To meet this formidable danger, Hubert de Burgh, the justiciary, collected forty sail from the cinque ports, and set out to sea to meet the enemy. So inferior was his force that several knights refused to follow him, alleging as a reason, or rather an excuse for their cowardice, that they were unacquainted with naval warfare, and bound only to fight on land by the tenure of their lands. The gallant leader seems to have been perfectly aware of the danger he courted, since, according to Lingard, he privately received the sacrament, and nobly gave orders to the garrison of Dover Castle not to surrender on any terms to the enemy, in the event of his being defeated - not even to save his own life, should it be threatened.

It was on this occasion that Hubert executed one of those extraordinary feats which only true genius can conceive. On coming in sight of the French fleet, he commanded his own ships to sail past them, as if he intended to surprise Calais. The enemy saw him pass them with shouts of derision.

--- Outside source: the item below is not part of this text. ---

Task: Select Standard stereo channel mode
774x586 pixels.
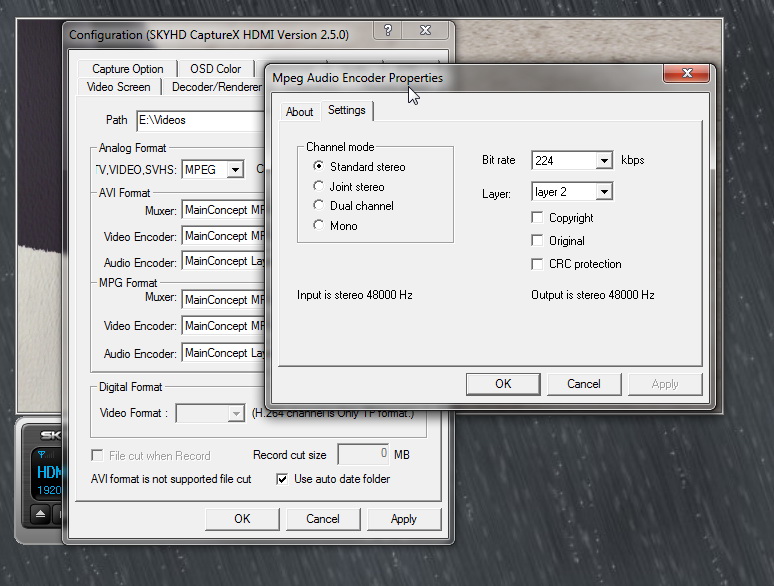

To their astonishment, however, the English fleet suddenly tacked, and, with the wind in their favour, bore down upon them in a line on their rear. The battle began with volleys of arrows, which, most probably, did little execution on either side. It was when they came in close contact that the superiority of the British sailors was shown. With chains and hooks they lashed their vessels to those of the enemy; then scattered clouds of quicklime in the air, which the wind carried in the eyes of the French, half blinding them, and rendered their ships unmanageable by cutting their rigging with their axes.

The struggle was not a long one. The French, unused to this desperate mode of fighting, made but a feeble resistance; and of their immense fleet fifteen vessels only escaped, the rest being either sunken or taken.

One hundred and fifteen knights, with their esquires, and upwards of 800 officers, were prisoners. Eustace le Moine, their leader, had concealed himself in the hold of his ship. When discovered he offered a large sum for his life; but Richard Fitzroy, one of John's illegitimate sons by a daughter of Earl Warrenne, rejected the proposal, and instantly struck off his head, which was afterwards stuck upon a pole and carried from town to town as a trophy of victory.

Hume, in his account of this great naval battle, assigns the command of the fleet to Philip d'Albiney; whilst Lingard, who is generally so accurate with respect to names and dates, distinctly states that Hubert de Burgh held that important post. It is more than probable that both the above-mentioned leaders were on board; in which case the supreme authority would have been in the hands of Hubert, as grand justiciary of the kingdom. In our own views, we incline to the last-named historian's account of the event.

After this signal triumph the barons who still adhered to the cause of Louis hastened to make their peace, in order to prevent the attainders which longer resistance might have brought upon them; and the French prince, seeing that his affairs were desperate, began to feel anxious for the safety of his person, and most desirous of withdrawing from a contest where everything wore a hostile aspect to him. He concluded a treaty with the Earl of Pembroke, by which he promised to quit the kingdom, merely stipulating an indemnity to the adherents who remained faithful to him, a restitution of their honours and fortunes, as well as the enjoyment of those liberties which had been granted in the late charter to the rest of the nation.

Thus, owing to the great prudence and loyalty of the regent, was ended a civil war which at one time threatened to subjugate England to a foreign yoke.

The precautions which the King of France, the father of Louis, took in the affair, are most remarkable. He asserted that the prince had accepted the invitation of the English barons without his advice, and contrary to his wishes; the forces sent to England were all levied in the name of Louis, and when he came over to France to solicit aid, his father publicly refused him the least assistance, and would not so much as receive him in his presence; and after the successes of Henry had placed the heir to his throne in a position of great danger, it was Blanche of Castile, his wife, and not the king his father, who raised the forces and equipped the fleet which Hubert de Burgh defeated.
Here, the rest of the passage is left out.